(Beginning of DATA SUPPLIED)

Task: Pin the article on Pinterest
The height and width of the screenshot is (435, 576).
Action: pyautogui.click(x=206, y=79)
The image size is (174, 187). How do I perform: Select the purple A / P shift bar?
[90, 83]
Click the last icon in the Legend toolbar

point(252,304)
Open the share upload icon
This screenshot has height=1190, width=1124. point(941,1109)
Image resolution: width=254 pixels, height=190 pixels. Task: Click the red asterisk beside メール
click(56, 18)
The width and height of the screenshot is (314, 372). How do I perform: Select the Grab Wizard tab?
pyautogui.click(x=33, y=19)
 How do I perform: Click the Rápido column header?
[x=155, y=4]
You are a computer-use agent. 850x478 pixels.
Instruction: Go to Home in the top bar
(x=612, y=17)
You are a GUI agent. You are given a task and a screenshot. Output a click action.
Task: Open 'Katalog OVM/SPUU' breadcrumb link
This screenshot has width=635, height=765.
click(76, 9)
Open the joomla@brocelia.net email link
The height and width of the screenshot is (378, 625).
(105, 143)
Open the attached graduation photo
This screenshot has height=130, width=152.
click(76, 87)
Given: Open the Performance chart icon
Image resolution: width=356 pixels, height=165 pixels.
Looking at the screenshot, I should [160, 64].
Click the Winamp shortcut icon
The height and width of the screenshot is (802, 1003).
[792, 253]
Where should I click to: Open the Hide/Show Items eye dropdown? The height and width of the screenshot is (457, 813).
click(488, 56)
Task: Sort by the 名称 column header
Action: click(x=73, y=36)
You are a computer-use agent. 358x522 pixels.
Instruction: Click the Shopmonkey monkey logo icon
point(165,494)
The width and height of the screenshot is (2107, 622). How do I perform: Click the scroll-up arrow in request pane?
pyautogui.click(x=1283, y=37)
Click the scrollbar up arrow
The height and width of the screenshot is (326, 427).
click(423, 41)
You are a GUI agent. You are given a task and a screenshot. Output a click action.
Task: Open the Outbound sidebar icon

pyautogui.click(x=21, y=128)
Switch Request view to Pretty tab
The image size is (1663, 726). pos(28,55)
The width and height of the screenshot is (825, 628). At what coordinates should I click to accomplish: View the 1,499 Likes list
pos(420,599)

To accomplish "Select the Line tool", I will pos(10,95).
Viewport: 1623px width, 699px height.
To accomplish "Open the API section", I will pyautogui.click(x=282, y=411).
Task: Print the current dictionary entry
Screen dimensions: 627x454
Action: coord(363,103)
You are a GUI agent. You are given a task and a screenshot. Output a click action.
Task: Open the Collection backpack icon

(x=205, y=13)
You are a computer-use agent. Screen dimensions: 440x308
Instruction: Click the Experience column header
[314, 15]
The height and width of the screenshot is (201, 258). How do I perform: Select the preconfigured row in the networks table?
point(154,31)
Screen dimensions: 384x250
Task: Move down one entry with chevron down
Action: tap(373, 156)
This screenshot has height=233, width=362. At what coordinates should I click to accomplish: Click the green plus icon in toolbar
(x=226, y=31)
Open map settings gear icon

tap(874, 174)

(End of DATA SUPPLIED)

* TASK ITEM:
Copy every line of the data above in which the string "will" appears.

* SOLUTION TO THIS EXERCISE:
To accomplish "Select the Line tool", I will pos(10,95).
To accomplish "Open the API section", I will pyautogui.click(x=282, y=411).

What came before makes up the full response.